Das Elisabeth-Krankenhaus (Eli) bekommt Hilfe im Kampf gegen Covid

Die Städtischen Kliniken in Mönchengladbach haben sich starke und kompetente Hilfe von außen organisiert, um die stetig steigende Zahl an Covid-Patienten versorgen zu können. Am Wochenende stellte das Deutsche Rote Kreuz zwei Zelte vor dem Haupthaus auf. Dort leisten ab sofort fünf erfahrene Rettungsassistenten der Bundeswehr ihren Dienst.

Das Eli hat Unterstützung im Kampf gegen Covid erhalten – Text + Foto: Städtische Kliniken / Detlef Ilgner

Mönchengladbach/Rheydt – „Wir haben schon jetzt mehr Patienten mit Covid als zu Spitzenzeiten während der ersten Welle im Frühjahr. Und die Lage spitzt sich seit Tagen kontinuierlich weiter zu“, sagt Dr. Harald Lehnen, Ärztlicher Direktor der Städtischen Kliniken. Die größten Nadelöhre sind in diesen Tagen die Notaufnahme und die Intensivstation, wie Dr. Tobias Strapatsas, Chefarzt der Zentralen Notaufnahme, berichtet. Dazu kommt, dass auch zunehmend Ärzte und Pfleger im Elisabeth-Krankenhaus wegen Covid-Infektionen ausfallen.

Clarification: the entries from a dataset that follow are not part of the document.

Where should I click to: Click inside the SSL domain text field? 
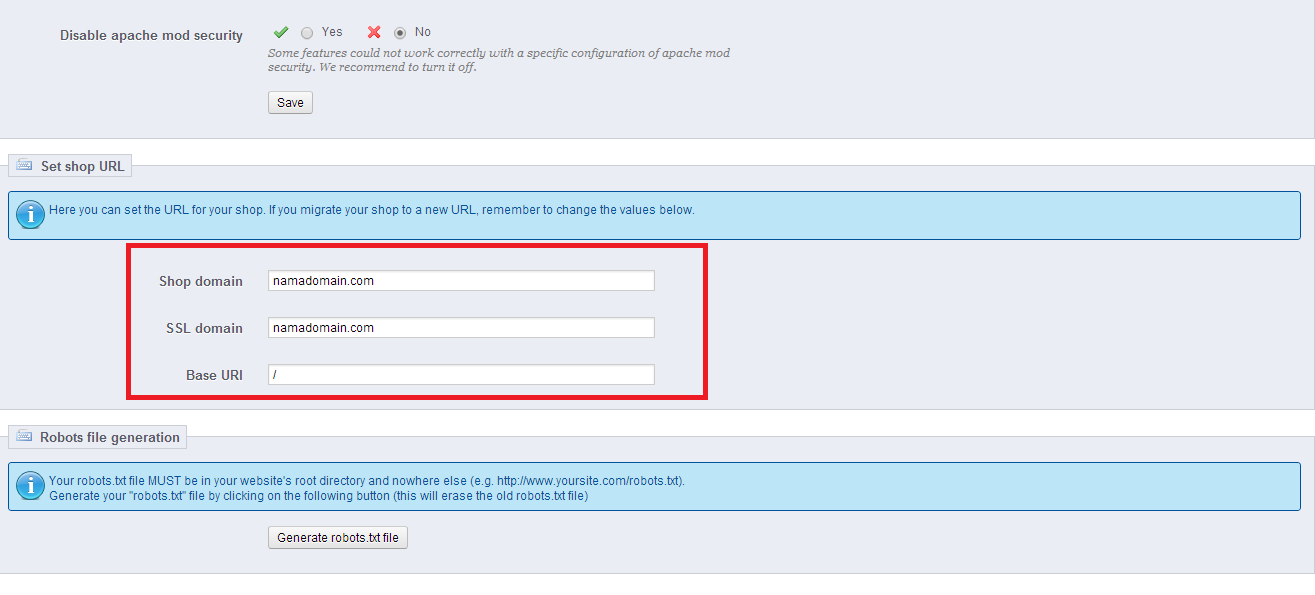point(460,327)
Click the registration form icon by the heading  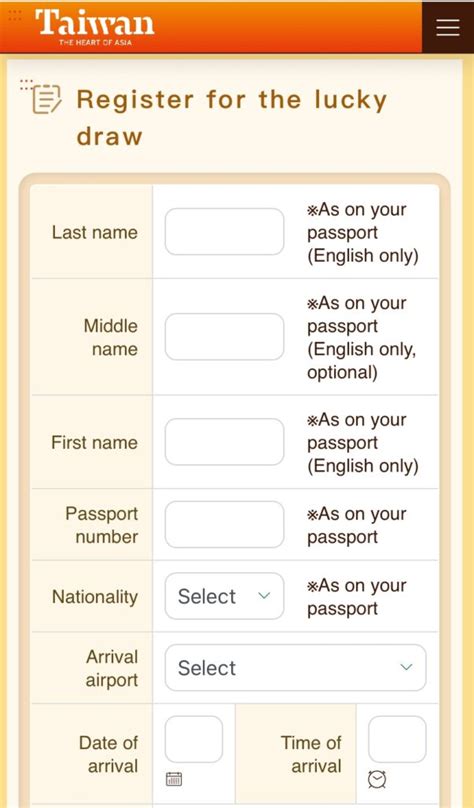(x=46, y=99)
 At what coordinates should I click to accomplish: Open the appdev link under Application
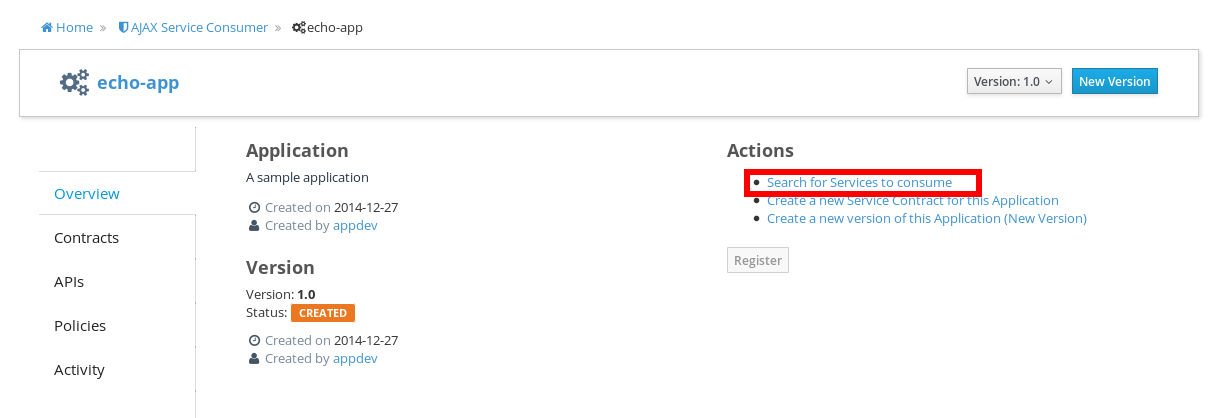[355, 226]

„Das sorgt für einen Personalengpass, den wir mit unseren eigenen Kräften nicht mehr auffangen können“, sagt Cedric Bräuer, pflegerischer Leiter der Zentralen Notaufnahme. Genau für solche Krisenszenarien ist die Bundeswehr gerüstet.

„Unsere Aufgabe ist es, den zivilen Kollegen wieder ein bisschen Luft zu verschaffen. So können sie sich neu organisieren und mit frischer Kraft an die Versorgung der Patienten gehen“, erklärt Oberstleutnant Roland Beeten. Er beorderte die 5 Rettungsassistenten aus den Kasernen Köln-Wahn und Rennerod nach Mönchengladbach, wo sie am Dienstag eintrafen.

Eine lange Anlaufzeit brauchen die Soldaten nicht. „Das sind erfahrene Rettungssanitäter, die in Auslandseinsätzen, aber auch im Bundeswehrkrankenhaus Koblenz gearbeitet haben. Sie wissen, was zu tun ist“, sagt Leutnant Michael Rost.

Das Deutsche Rote Kreuz hatte am Wochenende zwei Notfallzelte vor dem Haupthaus aufgebaut. „Dieser zusätzliche Raum hilft uns, die Notaufnahme zu entlasten und Patientenströme zu trennen“, sagt Dr. Strapatsas. Die zusätzliche Kapazität nutzt aber nur, wenn es auch weiteres Personal gibt.

„Mit eigenen Leuten hätten wir das nicht gewährleisten können. Wir sind am Limit“, sagt Cedric Bräuer. Das größte Problem seien aktuell nicht fehlende Betten oder Beatmungsgeräte, sondern Ärzte und Pfleger, die Covid-Patienten betreuen können. Umso dankbarer ist das Elisabeth-Krankenhaus für die Hilfe von der Bundeswehr.

Die Lage sei in den vergangenen Tagen immer wieder sehr kritisch gewesen, sagt der Ärztliche Direktor Lehnen. Kollegen aus anderen Abteilungen seien kurzfristig in Notaufnahme und Intensivstation eingesprungen. „Das ist aber leider keine Dauerlösung. Mit der kompetenten Unterstützung von der Bundeswehr sind wir deutlich besser für die kommenden Wochen aufgestellt“, so Dr. Harald Lehnen.

Die Bundeswehr unterstützt derweil auch das städtische Gesundheitsamt bei der Nachverfolgung der Kontakte der Covid-Infizierten. Dort sind inzwischen 15 Soldaten im Einsatz.